今回はその3つの縄について考えたいと思う。
血縁
まず第一の縄は生まれた時から死ぬ時まで切れない縄である親子の縁、親類の縁である「血縁」である。
血縁とは「(親子、兄弟など)血のつながりがある関係。血筋のことをいう。」
日本においては血筋というものは非常に重要視され、「誰それの親類、子孫」という釣り書はまず真っ先のその人を知るための指標とされる。 血筋とは本人の思う通りにならない生まれ持った資産でもあるし負債でもある。
それにゆえに損も得もする。だから「自分はそうすまい」と思っても血筋であったり血を分けた他人に対して甘い目で見てしまうのである。
これが血縁関係の内側で行われているのならば構わないのだが、そうはならないのが日本人の悲しい性である。
地縁
地方に根ざした産業、企業ほど地縁により辛酸も恩恵も受けているのはあるまい。
地縁とはまさに「何代前からここに住んでいる」という類の自己ではなく父母やそのまた父母の妥協の産物の他ならない。「どこそこ出身だから仲間」という意識はまずまっさきに棄てなければならないものであるが、そうはいかない。 なぜなら官公庁においては「地方へカネを落とす」ことも大きな仕事の一つだからである。官公庁においては地縁とは力の源泉にほかならないためである。
地縁を重視するとエスノセントリズム(自文化中心主義)が発生し、他地域の事物を排除する姿勢を持つ。これを何世代も繰り返すことにより縮小再生産が行われ、新規事業や新しい考え方などがもたらされないという停滞をもたらす。田舎が停滞の象徴であるのは地縁にこだわりすぎているためである。
(年齢などの根拠の無い)上下関係
組織において上意下達は当然のことであるし、命令系統の明確化は有事の際の混乱を防ぐ効能も存在する。問題はこの上下関係をいかにして決めるかということである。
軍隊においては上下とは階級であり、階級とは教育の賜である(士官は士官学校という専門教育機関を卒業しないかぎりなれないのが例である) 日本においても軍隊は西洋式を取り入れているため、これにならっているがそれ以外の組織では入社、入庁年度あるいは年齢により上下を決定している。
「年を食っているものはたくさん知っている」という古来の考えはすでに意味のないものになった。(現代では「知っている」ことよりも「知る方法」を知る人間のほうがいい)
根拠の無い上下関係はその人間の実力によって立つものでなく、自動的に配点されるものである。故に意味が無い。 突然降って湧いてきた権力に人間は他人に対して横柄になれる。

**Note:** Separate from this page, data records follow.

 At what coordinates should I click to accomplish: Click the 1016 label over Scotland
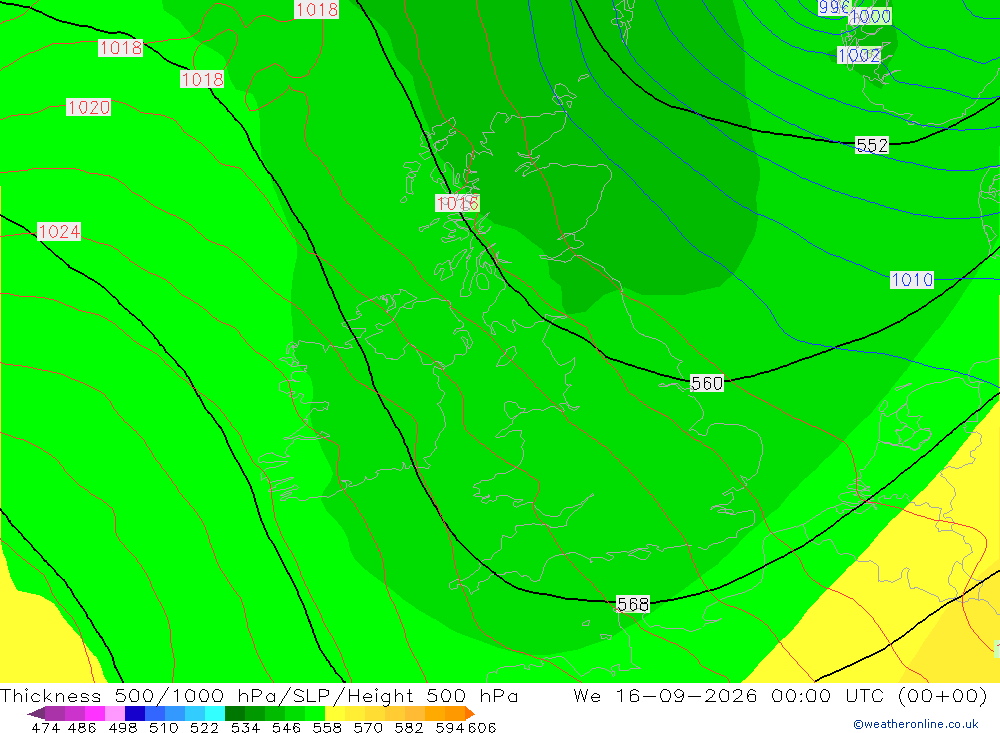point(457,204)
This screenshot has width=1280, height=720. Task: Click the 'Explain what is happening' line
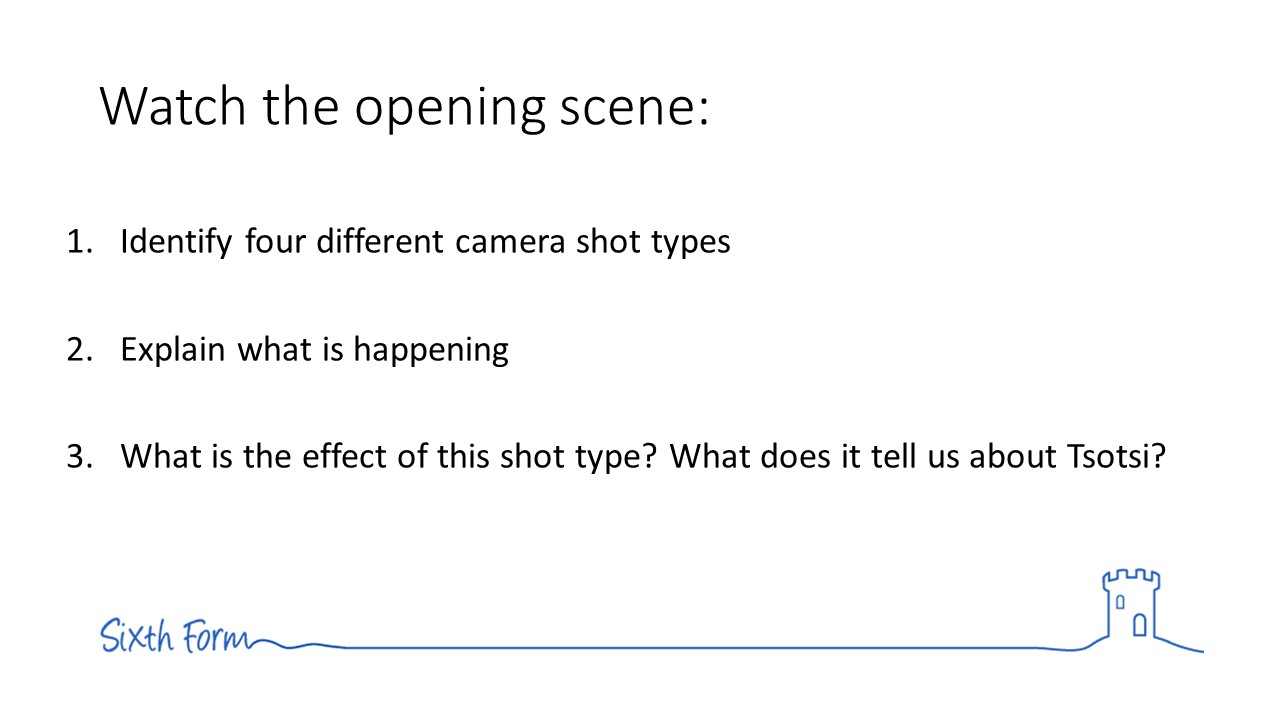[x=314, y=351]
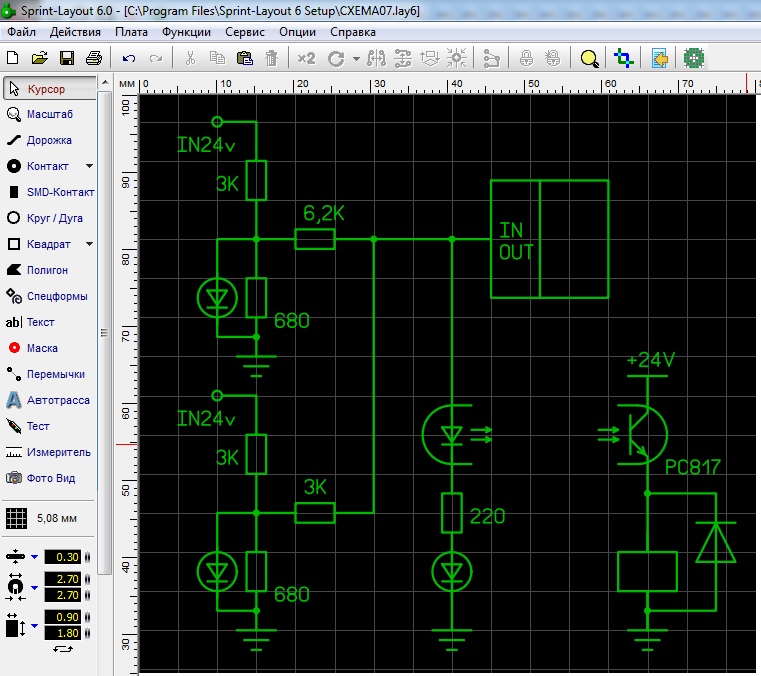The width and height of the screenshot is (761, 676).
Task: Open the Сервис menu
Action: tap(245, 32)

産まれの先後が優劣であるならば指導者は常に最高齢の人間であるべきであるがそうでない以上、今我々が持っている職位などは勝ち取ったものでなく降って湧いてきたものであるという認識を持つべきである。 根拠なき権力は無能者を作り出し、下々を滅ぼす悪鬼となる。故にバカを上にあげない組織の仕組みを作る必要があるのであるが、我々は意味のない人間を担ぐことに慣れすぎてしまった。
#最後に 縁とはいいものはまさに良縁というが、悪い縁は「しがらみ」という。
しがらみを嫌う人間は自由を求め地方を出て、別の場所に活躍の場所を求める。 思うに、栄えている地域とは「しがらみ」のない地域である。「しがらみ」のない地域は多様性を許容する。故に多様な考えや方法論を生み出し更に栄えていく。
では、栄えてない地域はどうか。「しがらみ」にしがみついているだけではなかろうか。情報は自由を求めて出口を求めるという。これからの地方活性化の手段は「しがらみ」をなくすことではなかろうか。